WHAT YOU WILL DO:
Everything from the line containing "Customer Support (120, 2492)" through the last line of the data below should be given again exactly, both end lines included and nothing more.

DATA FOR ANALYSIS:
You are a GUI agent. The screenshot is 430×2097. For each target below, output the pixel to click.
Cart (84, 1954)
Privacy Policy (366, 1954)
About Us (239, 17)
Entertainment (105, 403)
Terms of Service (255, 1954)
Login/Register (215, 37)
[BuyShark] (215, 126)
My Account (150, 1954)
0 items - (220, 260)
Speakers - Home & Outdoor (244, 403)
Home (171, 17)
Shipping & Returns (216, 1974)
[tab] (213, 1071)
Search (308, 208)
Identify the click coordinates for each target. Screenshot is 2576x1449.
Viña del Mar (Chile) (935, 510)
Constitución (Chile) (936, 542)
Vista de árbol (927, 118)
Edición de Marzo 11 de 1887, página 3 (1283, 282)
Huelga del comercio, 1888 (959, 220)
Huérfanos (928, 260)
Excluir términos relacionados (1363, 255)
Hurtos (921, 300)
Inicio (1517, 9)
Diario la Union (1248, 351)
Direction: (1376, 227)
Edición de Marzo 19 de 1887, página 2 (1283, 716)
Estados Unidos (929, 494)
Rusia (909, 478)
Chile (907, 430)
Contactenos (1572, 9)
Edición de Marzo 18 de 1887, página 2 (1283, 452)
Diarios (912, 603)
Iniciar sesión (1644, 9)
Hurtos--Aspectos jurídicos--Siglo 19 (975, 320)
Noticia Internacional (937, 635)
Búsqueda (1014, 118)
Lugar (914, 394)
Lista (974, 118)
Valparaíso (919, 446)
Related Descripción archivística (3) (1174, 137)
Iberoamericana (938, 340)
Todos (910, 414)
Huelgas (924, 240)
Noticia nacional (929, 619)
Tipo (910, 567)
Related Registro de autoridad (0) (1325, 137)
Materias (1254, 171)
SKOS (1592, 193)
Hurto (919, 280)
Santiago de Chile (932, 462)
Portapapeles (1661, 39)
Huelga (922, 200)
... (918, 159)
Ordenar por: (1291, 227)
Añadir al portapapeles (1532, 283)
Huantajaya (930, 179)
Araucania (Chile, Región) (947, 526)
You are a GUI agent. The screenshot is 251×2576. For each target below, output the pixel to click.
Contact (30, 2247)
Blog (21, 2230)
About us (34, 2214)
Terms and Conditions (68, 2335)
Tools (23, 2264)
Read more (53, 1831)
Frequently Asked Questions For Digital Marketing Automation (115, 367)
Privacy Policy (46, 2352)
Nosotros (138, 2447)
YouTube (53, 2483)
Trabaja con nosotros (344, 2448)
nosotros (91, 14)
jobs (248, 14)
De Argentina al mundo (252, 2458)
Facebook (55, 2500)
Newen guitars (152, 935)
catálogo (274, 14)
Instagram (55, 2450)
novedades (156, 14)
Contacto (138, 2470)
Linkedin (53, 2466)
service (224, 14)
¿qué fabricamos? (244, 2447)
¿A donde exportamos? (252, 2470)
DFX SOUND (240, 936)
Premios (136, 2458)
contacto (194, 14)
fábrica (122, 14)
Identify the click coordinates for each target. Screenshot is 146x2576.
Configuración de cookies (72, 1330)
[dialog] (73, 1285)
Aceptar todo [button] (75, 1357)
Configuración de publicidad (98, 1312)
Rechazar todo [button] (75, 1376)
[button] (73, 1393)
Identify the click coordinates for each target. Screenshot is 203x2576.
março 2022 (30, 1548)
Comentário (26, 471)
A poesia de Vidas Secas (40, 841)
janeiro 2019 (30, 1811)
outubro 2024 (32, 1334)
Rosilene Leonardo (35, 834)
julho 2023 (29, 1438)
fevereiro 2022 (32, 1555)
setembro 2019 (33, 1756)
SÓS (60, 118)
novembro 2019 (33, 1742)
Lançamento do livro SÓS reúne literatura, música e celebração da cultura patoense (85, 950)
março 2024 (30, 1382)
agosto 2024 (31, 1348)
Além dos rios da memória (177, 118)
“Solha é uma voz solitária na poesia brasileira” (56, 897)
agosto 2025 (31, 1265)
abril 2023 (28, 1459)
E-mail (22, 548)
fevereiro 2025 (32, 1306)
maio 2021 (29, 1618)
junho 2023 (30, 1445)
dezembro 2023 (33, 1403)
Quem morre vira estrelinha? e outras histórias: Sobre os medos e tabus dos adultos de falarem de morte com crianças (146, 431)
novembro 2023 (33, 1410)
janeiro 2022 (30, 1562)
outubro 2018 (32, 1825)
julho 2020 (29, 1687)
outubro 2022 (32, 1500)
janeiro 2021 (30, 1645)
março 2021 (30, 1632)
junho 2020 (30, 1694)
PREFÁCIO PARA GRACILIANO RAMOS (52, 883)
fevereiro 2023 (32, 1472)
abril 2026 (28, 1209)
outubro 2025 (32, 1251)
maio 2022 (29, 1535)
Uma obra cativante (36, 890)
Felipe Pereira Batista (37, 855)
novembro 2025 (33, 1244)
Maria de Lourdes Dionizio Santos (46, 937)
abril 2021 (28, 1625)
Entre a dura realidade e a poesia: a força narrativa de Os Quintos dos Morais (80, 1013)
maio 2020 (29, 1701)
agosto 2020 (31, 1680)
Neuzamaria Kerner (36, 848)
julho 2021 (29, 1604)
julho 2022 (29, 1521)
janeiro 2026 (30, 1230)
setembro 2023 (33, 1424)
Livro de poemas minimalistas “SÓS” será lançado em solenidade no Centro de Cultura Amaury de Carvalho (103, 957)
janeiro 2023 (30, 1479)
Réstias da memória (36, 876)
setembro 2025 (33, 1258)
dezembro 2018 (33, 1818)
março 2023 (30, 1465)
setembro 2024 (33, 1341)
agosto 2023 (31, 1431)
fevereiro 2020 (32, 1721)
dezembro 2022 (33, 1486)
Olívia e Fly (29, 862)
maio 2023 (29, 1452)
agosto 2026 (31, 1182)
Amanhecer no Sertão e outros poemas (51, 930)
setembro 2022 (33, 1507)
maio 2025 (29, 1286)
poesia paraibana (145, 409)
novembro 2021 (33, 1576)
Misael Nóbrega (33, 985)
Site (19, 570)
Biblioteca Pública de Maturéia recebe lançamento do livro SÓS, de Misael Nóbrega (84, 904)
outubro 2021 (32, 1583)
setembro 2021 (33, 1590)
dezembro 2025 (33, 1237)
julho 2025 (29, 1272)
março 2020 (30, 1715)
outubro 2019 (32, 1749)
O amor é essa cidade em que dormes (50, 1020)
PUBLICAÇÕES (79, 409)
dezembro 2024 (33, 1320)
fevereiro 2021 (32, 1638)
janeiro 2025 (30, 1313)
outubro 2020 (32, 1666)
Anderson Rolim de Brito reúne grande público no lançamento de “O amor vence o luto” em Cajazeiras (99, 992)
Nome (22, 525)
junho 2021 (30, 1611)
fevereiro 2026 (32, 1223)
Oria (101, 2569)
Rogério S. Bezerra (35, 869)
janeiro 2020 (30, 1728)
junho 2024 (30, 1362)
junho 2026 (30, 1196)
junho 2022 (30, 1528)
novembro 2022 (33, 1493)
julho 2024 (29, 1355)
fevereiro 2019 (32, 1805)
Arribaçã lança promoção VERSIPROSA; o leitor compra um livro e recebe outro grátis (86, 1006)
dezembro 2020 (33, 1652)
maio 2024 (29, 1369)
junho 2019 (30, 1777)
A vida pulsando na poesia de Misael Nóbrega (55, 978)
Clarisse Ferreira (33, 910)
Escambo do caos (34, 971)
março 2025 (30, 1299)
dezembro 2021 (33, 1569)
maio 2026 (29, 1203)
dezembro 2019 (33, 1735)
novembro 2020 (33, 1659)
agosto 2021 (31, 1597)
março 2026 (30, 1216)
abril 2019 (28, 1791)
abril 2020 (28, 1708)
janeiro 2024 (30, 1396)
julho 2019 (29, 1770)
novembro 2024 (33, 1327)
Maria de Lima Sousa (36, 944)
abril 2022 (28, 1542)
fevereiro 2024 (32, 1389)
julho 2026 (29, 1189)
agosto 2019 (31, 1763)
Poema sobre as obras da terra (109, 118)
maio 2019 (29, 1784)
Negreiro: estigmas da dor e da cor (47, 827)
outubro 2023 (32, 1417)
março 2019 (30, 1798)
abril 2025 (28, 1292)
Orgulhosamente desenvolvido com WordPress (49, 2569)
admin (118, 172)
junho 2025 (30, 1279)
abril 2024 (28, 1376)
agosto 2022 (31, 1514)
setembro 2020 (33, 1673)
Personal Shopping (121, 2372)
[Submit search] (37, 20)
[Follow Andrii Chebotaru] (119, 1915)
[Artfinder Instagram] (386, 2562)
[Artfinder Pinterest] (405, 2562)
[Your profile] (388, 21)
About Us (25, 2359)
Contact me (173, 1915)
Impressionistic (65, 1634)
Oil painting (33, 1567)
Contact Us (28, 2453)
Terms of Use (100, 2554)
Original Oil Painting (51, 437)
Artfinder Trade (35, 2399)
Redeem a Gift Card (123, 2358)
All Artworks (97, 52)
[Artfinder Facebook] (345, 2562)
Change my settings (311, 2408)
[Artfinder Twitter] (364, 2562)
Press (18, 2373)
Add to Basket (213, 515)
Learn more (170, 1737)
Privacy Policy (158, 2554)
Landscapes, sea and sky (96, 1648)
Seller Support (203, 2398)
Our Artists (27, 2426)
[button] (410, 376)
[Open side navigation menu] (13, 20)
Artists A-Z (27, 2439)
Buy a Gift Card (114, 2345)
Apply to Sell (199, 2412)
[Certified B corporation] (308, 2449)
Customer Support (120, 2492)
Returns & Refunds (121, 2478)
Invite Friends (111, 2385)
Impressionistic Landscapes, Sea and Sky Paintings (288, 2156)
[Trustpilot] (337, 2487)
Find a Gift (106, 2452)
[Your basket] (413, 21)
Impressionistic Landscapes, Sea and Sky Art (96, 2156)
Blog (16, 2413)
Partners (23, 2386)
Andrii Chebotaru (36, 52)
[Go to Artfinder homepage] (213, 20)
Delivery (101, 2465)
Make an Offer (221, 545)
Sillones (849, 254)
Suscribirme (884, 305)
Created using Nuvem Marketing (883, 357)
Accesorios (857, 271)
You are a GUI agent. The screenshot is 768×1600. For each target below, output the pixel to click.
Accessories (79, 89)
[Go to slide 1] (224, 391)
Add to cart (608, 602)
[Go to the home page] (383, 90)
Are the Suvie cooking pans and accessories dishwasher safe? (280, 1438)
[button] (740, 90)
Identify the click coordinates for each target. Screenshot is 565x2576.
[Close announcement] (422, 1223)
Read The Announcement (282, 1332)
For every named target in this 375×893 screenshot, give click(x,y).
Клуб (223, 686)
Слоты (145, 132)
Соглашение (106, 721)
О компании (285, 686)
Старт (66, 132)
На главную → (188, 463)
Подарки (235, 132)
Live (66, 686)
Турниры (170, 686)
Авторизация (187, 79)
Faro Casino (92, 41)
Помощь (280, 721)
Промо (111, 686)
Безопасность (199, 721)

SOLUTION FOR THIS TASK:
Customer Support (120, 2492)
Returns & Refunds (121, 2478)
Invite Friends (111, 2385)
Impressionistic Landscapes, Sea and Sky Paintings (288, 2156)
[Trustpilot] (337, 2487)
Find a Gift (106, 2452)
[Your basket] (413, 21)
Impressionistic Landscapes, Sea and Sky Art (96, 2156)
Blog (16, 2413)
Partners (23, 2386)
Andrii Chebotaru (36, 52)
[Go to Artfinder homepage] (213, 20)
Delivery (101, 2465)
Make an Offer (221, 545)
Sillones (849, 254)
Suscribirme (884, 305)
Created using Nuvem Marketing (883, 357)
Accesorios (857, 271)
You are a GUI agent. The screenshot is 768×1600. For each target below, output the pixel to click.
Accessories (79, 89)
[Go to slide 1] (224, 391)
Add to cart (608, 602)
[Go to the home page] (383, 90)
Are the Suvie cooking pans and accessories dishwasher safe? (280, 1438)
[button] (740, 90)
Identify the click coordinates for each target. Screenshot is 565x2576.
[Close announcement] (422, 1223)
Read The Announcement (282, 1332)
For every named target in this 375×893 screenshot, give click(x,y).
Клуб (223, 686)
Слоты (145, 132)
Соглашение (106, 721)
О компании (285, 686)
Старт (66, 132)
На главную → (188, 463)
Подарки (235, 132)
Live (66, 686)
Турниры (170, 686)
Авторизация (187, 79)
Faro Casino (92, 41)
Помощь (280, 721)
Промо (111, 686)
Безопасность (199, 721)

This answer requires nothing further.